Nutzen Sie Ihre Kunst für politische Zwecke?
Ja, ich fühle schon eine Verantwortung. Als Künstlerin will ich aufklären und bilden. Aber das Wesentliche ist, was UBERMORGEN gesagt haben: Wenn unsere Taktiken vereinnahmt werden können, von politischer Macht, dann müssen wir sie entweder anders verwenden oder auf eine Weise, die den Leuten zeigt, wie diese Taktiken missbraucht werden.
Und auf welche Weise wäre das?
Gretchen Andrew: Ich denke oft an die Turing-Preisrede des Informatikers Ken Thompson, „Reflections on Trusting Trust“. Sie erinnert uns daran, dass wir Systeme in all ihrer Tiefe hinterfragen müssen – seien es NFTs, Krypto oder der Kunstmarkt. Unser Zweifel ist oft zu oberflächlich. Nehmen wir den Hype um NFTs: Viele dachten, NFTs werden die Zukunft dominieren – für immer –, aber so viele Plattformen sind bereits wieder verschwunden. Alle haben in dieses System vertraut, bis es an der Oberfläche mit Scams geflutet wurde, mit Krypto-Abzocke und gefälschten NFTs und überhaupt allem, was manipulativ wirkte – was das Vertrauen zerstörte. Diese Manipulierbarkeit unseres Vertrauens interessiert mich. Die technologische Funktionsweise dahinter. Wie Google unseren Sinn für Normalität technisch bestimmt, aber auch, wie diese Macht gebrochen werden kann. Da steckt so viel Zerbrechlichkeit drin, für die wir mehr Bewusstsein brauchen. Ich möchte Leute verunsichern. Denn erst mit der Unsicherheit beginnt wahre Einsicht. Kunst hat das immer getan – uns weniger sicher gemacht, auf eine gute Weise. Ich nenne das „produktive Unsicherheit“. KI gibt uns das nicht, auch disruptive Politik nicht. Die Kunst muss Wege finden, Unsicherheit wieder positiv zu besetzen.
Mit Fälschungen und Manipulation?
Gretchen Andrew: In gewisser Weise schon. Machtsysteme produzieren starke Mythen. Vor allem den, dass sie selbst unüberwindbar sind. Oft aber sind die Regeln so eines Systems, von denen wir denken, dass man sie niemals brechen könne, auch nur Glaubenssätze. Ich kenne das von mir selbst. Als Außenseiterin, die auf keiner Kunstschule war, kein Netzwerk hatte und nicht mal malen konnte, war mein einziger Weg in die Kunstwelt, ihren Mythos, ihre Glaubenssätze auszutricksen. Und dazu gehörte auch, die Funktionsweise des Systems zu manipulieren. Aber ich suche mit meiner Kunst eher nach Schlupflöchern. Ich will das System nicht zerschlagen. Ich will damit spielen, zeigen, wo sich die Regeln verschieben lassen – was möglich ist.

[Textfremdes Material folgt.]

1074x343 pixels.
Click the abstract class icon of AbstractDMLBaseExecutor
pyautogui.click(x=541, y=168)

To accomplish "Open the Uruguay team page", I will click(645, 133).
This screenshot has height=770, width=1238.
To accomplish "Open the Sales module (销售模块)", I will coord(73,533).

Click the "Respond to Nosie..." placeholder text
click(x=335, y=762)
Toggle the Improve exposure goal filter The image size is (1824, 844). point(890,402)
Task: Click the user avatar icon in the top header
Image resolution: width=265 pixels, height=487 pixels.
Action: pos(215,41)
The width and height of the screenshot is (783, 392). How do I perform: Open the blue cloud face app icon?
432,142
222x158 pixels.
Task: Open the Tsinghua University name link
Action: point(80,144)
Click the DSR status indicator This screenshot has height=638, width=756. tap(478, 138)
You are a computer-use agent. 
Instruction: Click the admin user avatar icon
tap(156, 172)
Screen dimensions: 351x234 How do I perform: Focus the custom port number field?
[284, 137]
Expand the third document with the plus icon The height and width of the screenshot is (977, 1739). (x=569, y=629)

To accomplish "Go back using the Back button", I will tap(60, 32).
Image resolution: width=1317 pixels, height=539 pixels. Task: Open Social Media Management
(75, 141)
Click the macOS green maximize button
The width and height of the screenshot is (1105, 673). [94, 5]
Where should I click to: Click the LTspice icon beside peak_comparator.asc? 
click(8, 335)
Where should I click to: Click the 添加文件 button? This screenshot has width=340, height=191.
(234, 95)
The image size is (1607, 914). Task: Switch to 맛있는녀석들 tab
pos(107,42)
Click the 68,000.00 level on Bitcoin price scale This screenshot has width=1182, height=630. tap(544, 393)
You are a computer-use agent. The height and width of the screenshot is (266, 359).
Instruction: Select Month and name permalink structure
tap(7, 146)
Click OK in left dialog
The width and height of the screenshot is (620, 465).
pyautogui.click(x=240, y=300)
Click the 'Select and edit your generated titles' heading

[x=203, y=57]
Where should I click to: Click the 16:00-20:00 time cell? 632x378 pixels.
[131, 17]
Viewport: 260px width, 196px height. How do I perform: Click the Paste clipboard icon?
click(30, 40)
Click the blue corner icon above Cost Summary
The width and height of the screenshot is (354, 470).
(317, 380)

Luzius Bernhard: Wir haben das Gespräch mit der Frage nach Kunstfälschung begonnen. Auch die ist Teil dieser Ermächtigung, von der Gretchen spricht. Die Freiheit, sich diese Macht selbst zu geben. Selbst Bedeutung herzustellen, selbst immer wieder neu zu definieren, was ein Original ist, was Freiheit ist, was künstlerisch wertvoll ist. Sonst tun es Systeme, wie der Kunstmarkt – nicht die Künstler. Und das ist unoriginell.
Klingt all das, die radikale Freiheit des Künstlers, das Austricksen von Systemen, diese „Think outside the box“-Mentalität nicht selbst wie ein Mythos aus dem Silicon Valley? Wie Selbstmystifizierung?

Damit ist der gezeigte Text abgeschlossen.